Siyaset "Meclis kürsüsünü kirletmişlerdir"

"Meclis kürsüsünü kirletmişlerdir"

28.02.2016 - 02:30 | Son Güncellenme:

Ensar Vakfı Genel Kurulu’nda konuşan Erdoğan, ‘Bütçe görüşmelerinde yine şahsıma yüklenmişler. Neden böyle her oturumda Cumhurbaşkanı’na saldırırlar, anlamakta zorlanıyorum’ diye konuştu.

Meclis kürsüsünü kirletmişlerdir

Cumhurbaşkanı Recep Tayyip Erdoğan, Haliç Kongre Merkezi’ndeki Ensar Vakfı 37. Olağan Genel Kurulu’nda konuştu. Parti ismi vermeden HDP’ye çatan Erdoğan, şunları söyledi:

“Dün gece Türkiye Büyük Millet Meclisi’ndeki bütçe görüşmelerinde bölücü terör örgütünün kölesi haline dönüşmüş bir partinin mensupları yine şahsıma dil uzattılar. Aslında ben parlamentoda değilim. Neden böyle her oturumda Cumhurbaşkanı’na saldırırlar anlamakta zorlanıyorum. Bu kişiler Cumhurbaşkanlığı Külliyesi’nin inşasından başlayıp, şahsımın bilmem 3 milyar dolar parası olduğu iftirasına varan birtakım hezeyanlarla meclis kürsüsünü kirletmişlerdir. Tabii sağ olsun arkadaşlarımız cevaplarını verdiler.

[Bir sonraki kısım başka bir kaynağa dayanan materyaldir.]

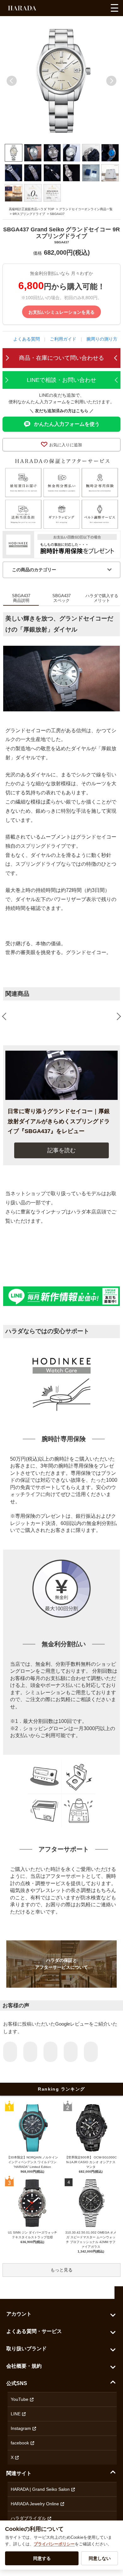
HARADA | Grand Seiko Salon (40, 2489)
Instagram (21, 2428)
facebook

Buradan bu büyük iftirayı atan o alçak veya alçaklara diyorum ki; hukukta bir kaide var. Müddei, iddiasını ispatla mükelleftir. Bir defa yasal haklarım saklıdır, zaten haklarında manevi tazminat davası açılacaktır. Siz bir defa bunu ispatlamakla mükellefsiniz. Sizden önce bu tür iftiraları bana atanlar çok oldu. Başbakanlığım dönemimde de bana bu iftiraları atanlar çok oldu. Defaatle bunu söyledim, ispata davet ettim. İsviçre’de var dediler. Ana muhalefetin başındaki zata da ispat edeceksin, etmezsen alçaksın dedim. Ama edemediler. Yahu olmayan şey ispat edilmez ki.”
‘Bu hale getiren kim?’

Cumhurbaşkanı Erdoğan, daha sonra sözlerini şöyle sürdürdü:

“Şimdi bunu bir kez daha burada ifade etmek istiyorum. Milletimiz bu tartışmaya bakıyor ve ortada iki taraf görüyor. Bir yanda 1994’ten itibaren İstanbul’a, 2003’ten itibaren tüm Türkiye’ye eşi benzeri görülmemiş hizmetler getirmiş bir siyasetçi ve siyasi anlayış var. Diğer tarafta ise ülkenin ve milletin hayrına tek bir hizmetleri olmadığı gibi bölücü terör örgütünün etekleri altına girerek Türkiye’yi yangın yerine çevirmeye çalışan bir başka anlayış ve onun aktörleri mevcut. Belediyelerin iş makineleriyle Güneydoğu Anadolu’daki il ve ilçeleri çukurlarla, hendeklerle şu görülmez ve baktığınız zaman tiksinilecek hale getirenler kim? Sizsiniz siz...”

‘Bunlar yavru Gezici’

“Bütün Güneydoğu’yu dolaşın orada sadece rezalet görürsünüz, sefalet görürsünüz, felaket görürsünüz. Bunları ne ile yaptınız? Belediyelerin iş makineleriyle yaptınız. İşte şimdi Silahlı Kuvvetlerimiz, polisimiz, köy korucularımız üzerine bunların gidiyor. Sonuna kadar da gideceğiz. Ve bu iş bitti diye bırakmak yok. Ondan sonra da tahkim edeceğiz. Ve kentsel dönüşüm projeleriyle de buraları yeniden ihya edeceğiz.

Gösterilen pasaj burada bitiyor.